A third studio is allotted to students who are making still-life studies or who are working from the cast. Mrs. Stanhope Forbes, who is a great lover of the work of the Italian sculptors of the fifteenth century, has fitted this room with some fine reproductions of their smaller work. These reproductions, on account of their naturalness, individuality, and character, Mrs. Stanhope Forbes considers to be adapted admirably to the requirements of beginners who are anxious to draw from the live model and who previously have been accustomed only to draw from heads of the classical sculptures.
Mrs. Stanhope Forbes posing the model
While both Mr. and Mrs. Stanhope Forbes give every encouragement to the expression of originality and individuality in the student's own private work, they believe most profoundly in laying a foundation of thoroughly sound, straightforward draughtsmanship during the hours spent in working from the model in class.

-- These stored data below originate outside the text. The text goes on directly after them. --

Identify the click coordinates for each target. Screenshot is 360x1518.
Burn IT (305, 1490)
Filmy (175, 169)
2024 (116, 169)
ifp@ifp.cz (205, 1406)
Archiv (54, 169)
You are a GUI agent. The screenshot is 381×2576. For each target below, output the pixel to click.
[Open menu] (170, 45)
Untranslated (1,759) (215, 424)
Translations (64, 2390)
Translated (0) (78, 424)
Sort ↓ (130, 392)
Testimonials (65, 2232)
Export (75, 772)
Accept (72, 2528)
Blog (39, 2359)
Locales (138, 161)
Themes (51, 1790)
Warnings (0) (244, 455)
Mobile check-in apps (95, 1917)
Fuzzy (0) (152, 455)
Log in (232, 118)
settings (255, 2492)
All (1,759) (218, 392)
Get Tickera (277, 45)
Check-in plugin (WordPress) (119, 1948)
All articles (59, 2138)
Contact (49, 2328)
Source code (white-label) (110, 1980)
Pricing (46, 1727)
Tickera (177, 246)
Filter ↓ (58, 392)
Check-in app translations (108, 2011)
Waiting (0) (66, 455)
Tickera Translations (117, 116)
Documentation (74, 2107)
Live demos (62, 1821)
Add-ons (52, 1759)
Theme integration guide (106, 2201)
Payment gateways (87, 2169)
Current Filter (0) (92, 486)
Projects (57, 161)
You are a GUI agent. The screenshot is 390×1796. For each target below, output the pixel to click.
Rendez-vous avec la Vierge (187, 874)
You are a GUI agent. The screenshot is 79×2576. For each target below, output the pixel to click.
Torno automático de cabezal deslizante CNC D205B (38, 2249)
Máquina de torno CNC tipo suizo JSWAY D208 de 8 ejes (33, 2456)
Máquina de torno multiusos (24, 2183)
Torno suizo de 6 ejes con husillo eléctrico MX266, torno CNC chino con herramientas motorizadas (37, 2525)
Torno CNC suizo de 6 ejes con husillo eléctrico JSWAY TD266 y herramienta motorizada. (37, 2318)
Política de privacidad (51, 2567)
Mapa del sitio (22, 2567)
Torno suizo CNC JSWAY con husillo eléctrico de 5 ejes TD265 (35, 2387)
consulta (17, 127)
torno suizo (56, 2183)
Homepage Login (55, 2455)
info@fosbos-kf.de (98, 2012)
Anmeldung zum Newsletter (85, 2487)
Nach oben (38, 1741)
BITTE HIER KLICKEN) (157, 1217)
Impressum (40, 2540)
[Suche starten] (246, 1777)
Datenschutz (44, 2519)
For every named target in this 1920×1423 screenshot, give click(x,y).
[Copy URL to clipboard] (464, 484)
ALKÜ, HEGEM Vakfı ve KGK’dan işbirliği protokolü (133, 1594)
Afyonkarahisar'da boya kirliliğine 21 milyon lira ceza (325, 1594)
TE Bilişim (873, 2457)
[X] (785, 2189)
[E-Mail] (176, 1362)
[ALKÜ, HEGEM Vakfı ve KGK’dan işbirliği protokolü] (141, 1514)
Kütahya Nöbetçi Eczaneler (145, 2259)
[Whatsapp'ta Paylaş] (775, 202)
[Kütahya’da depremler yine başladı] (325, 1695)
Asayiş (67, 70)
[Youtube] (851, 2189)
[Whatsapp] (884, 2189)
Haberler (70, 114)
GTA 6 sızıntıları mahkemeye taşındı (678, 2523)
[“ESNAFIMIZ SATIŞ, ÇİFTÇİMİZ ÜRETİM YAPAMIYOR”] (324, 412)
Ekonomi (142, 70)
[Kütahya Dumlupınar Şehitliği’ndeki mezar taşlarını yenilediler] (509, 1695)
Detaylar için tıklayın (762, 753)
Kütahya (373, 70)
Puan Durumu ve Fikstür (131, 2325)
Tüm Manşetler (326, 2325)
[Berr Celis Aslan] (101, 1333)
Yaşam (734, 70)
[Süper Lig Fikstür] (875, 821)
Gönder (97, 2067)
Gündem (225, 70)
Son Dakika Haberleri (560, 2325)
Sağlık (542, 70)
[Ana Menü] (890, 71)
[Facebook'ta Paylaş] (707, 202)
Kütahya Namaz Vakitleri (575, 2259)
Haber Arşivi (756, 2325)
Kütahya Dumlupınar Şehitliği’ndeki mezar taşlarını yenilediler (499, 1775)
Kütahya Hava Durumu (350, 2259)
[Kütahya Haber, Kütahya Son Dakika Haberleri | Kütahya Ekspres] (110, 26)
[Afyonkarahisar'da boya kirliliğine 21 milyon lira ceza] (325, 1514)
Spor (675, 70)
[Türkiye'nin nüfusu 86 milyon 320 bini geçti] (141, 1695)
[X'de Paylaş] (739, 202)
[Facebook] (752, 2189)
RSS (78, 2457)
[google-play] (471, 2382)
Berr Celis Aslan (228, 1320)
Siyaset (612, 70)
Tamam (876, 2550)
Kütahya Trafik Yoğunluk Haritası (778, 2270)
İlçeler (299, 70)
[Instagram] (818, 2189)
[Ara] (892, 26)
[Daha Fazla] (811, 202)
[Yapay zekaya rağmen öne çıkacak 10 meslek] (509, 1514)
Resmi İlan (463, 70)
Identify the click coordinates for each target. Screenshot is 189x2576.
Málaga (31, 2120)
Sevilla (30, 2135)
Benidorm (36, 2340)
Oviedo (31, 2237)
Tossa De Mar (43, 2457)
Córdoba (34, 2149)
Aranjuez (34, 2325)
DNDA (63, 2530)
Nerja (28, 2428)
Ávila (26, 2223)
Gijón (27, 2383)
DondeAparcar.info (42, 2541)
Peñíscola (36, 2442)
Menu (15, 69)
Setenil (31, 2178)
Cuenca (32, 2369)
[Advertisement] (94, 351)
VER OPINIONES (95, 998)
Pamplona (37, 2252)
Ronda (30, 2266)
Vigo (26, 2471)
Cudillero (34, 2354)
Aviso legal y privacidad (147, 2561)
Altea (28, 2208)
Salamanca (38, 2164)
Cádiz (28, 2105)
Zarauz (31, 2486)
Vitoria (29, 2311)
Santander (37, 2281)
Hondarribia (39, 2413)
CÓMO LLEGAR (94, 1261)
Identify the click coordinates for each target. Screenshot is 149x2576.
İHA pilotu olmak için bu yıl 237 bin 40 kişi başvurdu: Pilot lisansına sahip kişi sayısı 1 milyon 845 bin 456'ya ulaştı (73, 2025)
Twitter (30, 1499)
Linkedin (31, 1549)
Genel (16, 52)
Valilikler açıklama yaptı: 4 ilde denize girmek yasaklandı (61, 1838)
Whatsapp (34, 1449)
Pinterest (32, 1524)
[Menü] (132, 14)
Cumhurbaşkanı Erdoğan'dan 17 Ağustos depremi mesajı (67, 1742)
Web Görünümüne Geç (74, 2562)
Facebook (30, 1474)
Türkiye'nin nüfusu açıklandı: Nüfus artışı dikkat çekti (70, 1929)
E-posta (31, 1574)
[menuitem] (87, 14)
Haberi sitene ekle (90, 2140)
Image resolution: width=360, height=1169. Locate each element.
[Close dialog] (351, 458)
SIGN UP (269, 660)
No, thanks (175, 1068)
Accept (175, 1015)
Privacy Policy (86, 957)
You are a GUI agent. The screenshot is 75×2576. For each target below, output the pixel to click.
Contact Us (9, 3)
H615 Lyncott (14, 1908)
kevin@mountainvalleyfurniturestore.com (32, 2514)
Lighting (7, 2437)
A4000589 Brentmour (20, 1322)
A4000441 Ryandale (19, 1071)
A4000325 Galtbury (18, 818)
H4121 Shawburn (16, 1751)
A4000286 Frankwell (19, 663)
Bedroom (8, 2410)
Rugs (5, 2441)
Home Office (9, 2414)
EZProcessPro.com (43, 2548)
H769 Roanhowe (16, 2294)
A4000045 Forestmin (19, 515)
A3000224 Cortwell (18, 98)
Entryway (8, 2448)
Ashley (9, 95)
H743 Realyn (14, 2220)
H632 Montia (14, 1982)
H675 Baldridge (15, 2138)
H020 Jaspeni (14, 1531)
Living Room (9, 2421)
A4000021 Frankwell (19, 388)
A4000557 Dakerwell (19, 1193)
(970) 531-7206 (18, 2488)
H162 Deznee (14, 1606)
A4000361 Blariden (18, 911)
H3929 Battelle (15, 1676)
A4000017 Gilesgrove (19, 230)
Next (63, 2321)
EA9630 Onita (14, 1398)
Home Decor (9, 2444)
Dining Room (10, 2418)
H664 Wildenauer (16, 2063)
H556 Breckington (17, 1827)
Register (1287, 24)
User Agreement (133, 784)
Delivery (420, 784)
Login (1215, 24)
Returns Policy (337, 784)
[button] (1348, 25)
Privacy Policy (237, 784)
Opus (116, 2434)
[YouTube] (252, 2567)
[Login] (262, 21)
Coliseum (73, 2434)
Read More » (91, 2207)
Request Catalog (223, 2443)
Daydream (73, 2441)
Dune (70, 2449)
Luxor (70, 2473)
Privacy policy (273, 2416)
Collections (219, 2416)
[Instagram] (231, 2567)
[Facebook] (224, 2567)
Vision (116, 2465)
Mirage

Mrs. Stanhope Forbes invariably urges students to make a complete drawing of a subject in charcoal before proceeding to fix and paint it, and she discourages them from beginning to paint a picture until they find it to be impossible to add anything more to it in back and white.
The methods adopted at the school are more than justified by the results, and this year several of the students had the satisfaction of seeing their pictures hung in good places on the walls of the Royal Academy. Life at Newlyn
The Newlyn School is not a large one. On the average the students number about thirty, and of these, as is the case in most art schools, about two-thirds of the students are women. The smallness of the number makes it possible for hard-and-fast rules about work to be avoided, and enables Mr. and Mrs. Stanhope Forbes to study the individual characteristics of their pupils.
Life at Newlyn affords the students an infinite variety of recreation. In the summer bathing, sailing, fishing, tennis, croquet, and cycling are freely indulged in, and the winter evenings are enlivened by many an impromptu concert or dance.
Board and lodging are cheap at Newlyn. Girl students usually take rooms in the village in cottages which have been approved of by Mrs. Stanhope Forbes. A bedroom and sitting-room can be obtained for from 9s. to £1 a week, according to size and situation; and for 9s. or 10s. the student can fare sumptuously on wholesome Cornish fare. Thus, £1 is. or 25s. a week can easily be made to cover all expenses.
Many of the rooms available in the village have been papered and painted most artistically by former students. The new-comer, therefore, at a very small expense, can soon convert them into charming little abodes.
"The Sketcher's Paradise"
Newlyn, moreover, has been justly called "The Sketcher's Paradise." Fishermen, huge and picturesque, clad in oilskins and sou'-westers, meet one at every turn, and the women, attired in colours which have been faded by the sea air and sun to the most delightful hues, make quite ideal models.
Those desirous of studying marine subjects will find in Newlyn their Utopia.
The fishing fleet going out to sea at twilight under sails of every shade, from russet to the darkest brown, is a scene unimaginably picturesque. And then as the twilight deepens and the lanterns are lighted, casting their reflections on the darkening waters, magnificent opportunities are afforded to the student trying to depict the intermingling of artificial light with the lingering light of day.
Again, the high cliffs and projecting rocks all along the coast provide ample facilities for students in foam and dashing spray effects.
The surrounding country, moreover, is rich in primitive cottages, windblown trees, ruins, and quaint old churches which are a delight to the landscape painter.